Entrevista de Peter Schiff ao The Gold Report (16/04/2009)
Os investidores podem preservar sua riqueza e lucrar com o que está acontecendo
Em meio a uma “depressão inflacionária” nos EUA, Peter Schiff – presidente e estrategista-chefe da Euro Pacific Capital – enxerga oportunidades em todo esse turbilhão. Prevendo uma maciça redistribuição de riqueza, ele aconselha investidores a agir rapidamente e “livrar-se de ativos denominados em dólares e refugiar-se em metais preciosos, moedas e ativos estrangeiros, longe dos EUA”. Nessa entrevista exclusiva ao The Gold Report, o corretor amplamente citado pela mídia e especialista em dinheiro, teoria econômica e investimento internacional discute o que gerou essa “falsa economia” e diz como os investidores podem lucrar com essa crise.
The Gold Report: Peter, você foi uma das poucas pessoas a prever a crise financeira que os EUA e o mundo agora enfrentam. Em uma recente conferência, você classificou as condições que estamos enfrentando como sendo “uma depressão inflacionária”. Poderia descrever o que isso significa?
Peter Schiff: Bem, basicamente, essa é a condição que o governo está criando aqui nos EUA. Nossa depressão inflacionária será um prolongado período de declínio econômico acompanhado de um rápido aumento nos preços dos bens de consumo. Portanto, será algo como a estagflação da década de 1970, só que com uma estagnação muito maior, ou até mesmo uma contração absoluta da economia, ao mesmo tempo em que o custo de vida irá aumentar ainda mais rapidamente do que aumentou naquela época.
TGR: Vendo algumas das coisas que Obama está tentando implementar, existe alguma coisa que o governo pode fazer agora para evitar a recessão?
PS: Não há nada que o governo possa fazer para evitar uma dor substancial no curto prazo. O país está em sérios problemas por causa de todo o desvario da política monetária, toda a temerária gastança governamental e toda a criação de dinheiro que levou a essa falsa economia.

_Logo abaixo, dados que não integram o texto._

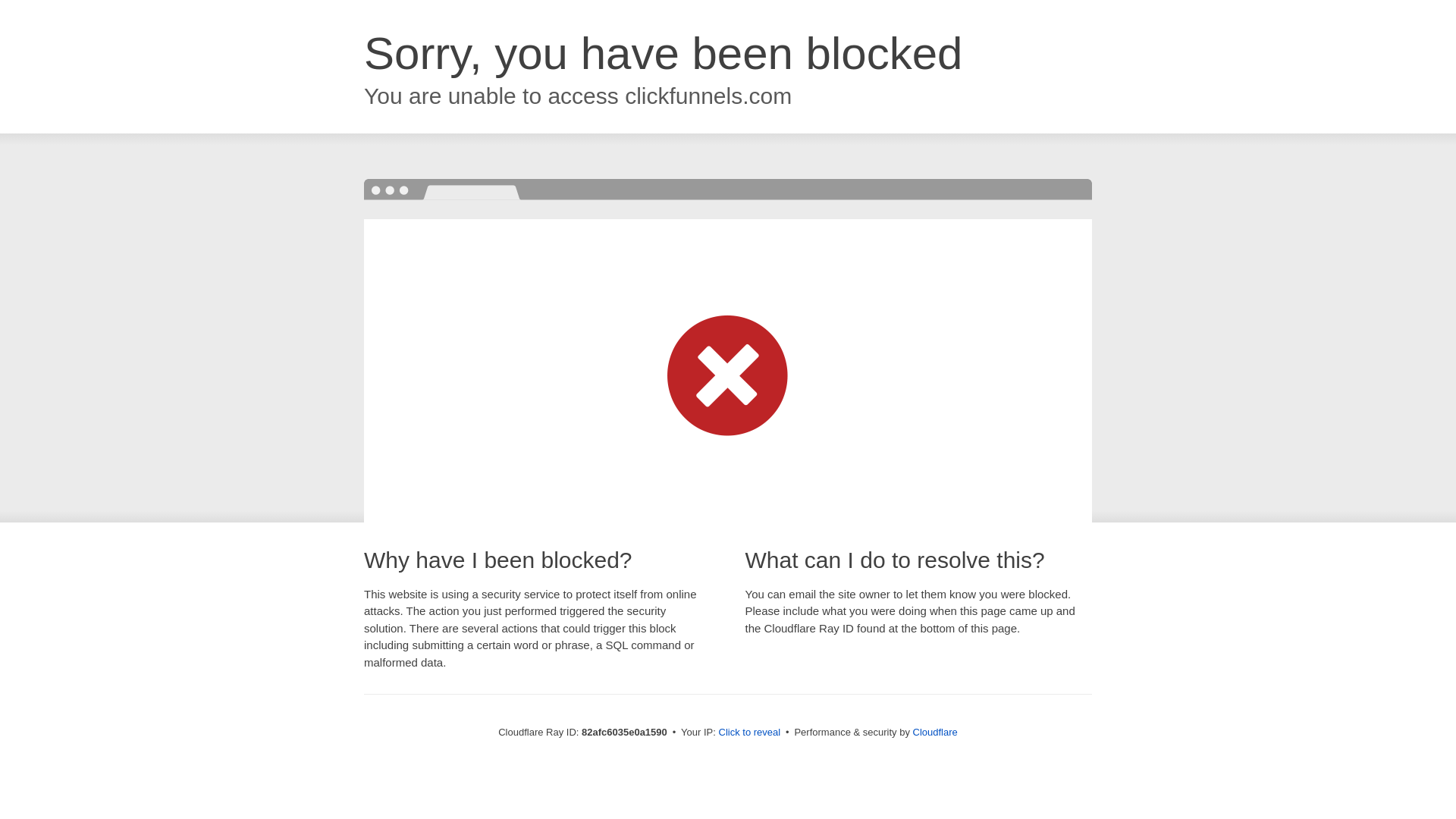
Cloudflare Element type: text (935, 731)
Click to reveal Element type: text (749, 732)
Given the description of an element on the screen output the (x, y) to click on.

Passamos muito tempo gastando, esbanjando e desperdiçando riqueza nesse país. Pegamos muito dinheiro emprestado e estupidamente utilizamo-lo para o consumo. Permitimos que nossa base industrial se desintegrasse, o que tornará muito difícil reconstruir uma economia viável. Mas jamais iremos reconstruir uma se o governo ficar no caminho. O que o governo está tentando fazer agora com suas políticas é reinflar a bolha; ele está tentando fazer com que os americanos tomem mais empréstimos e saiam gastando ainda mais dinheiro, fragorosamente ignorando o fato de que estamos nessa crise por termos feito exatamente isso: gastar dinheiro que sequer deveríamos ter pegado emprestado. E o governo está tentando inchar a si próprio. O governo está tentando aumentar seu tamanho exatamente em um momento em que precisamos que ele se contraia, pois estamos muito quebrados para bancar um governo inchado.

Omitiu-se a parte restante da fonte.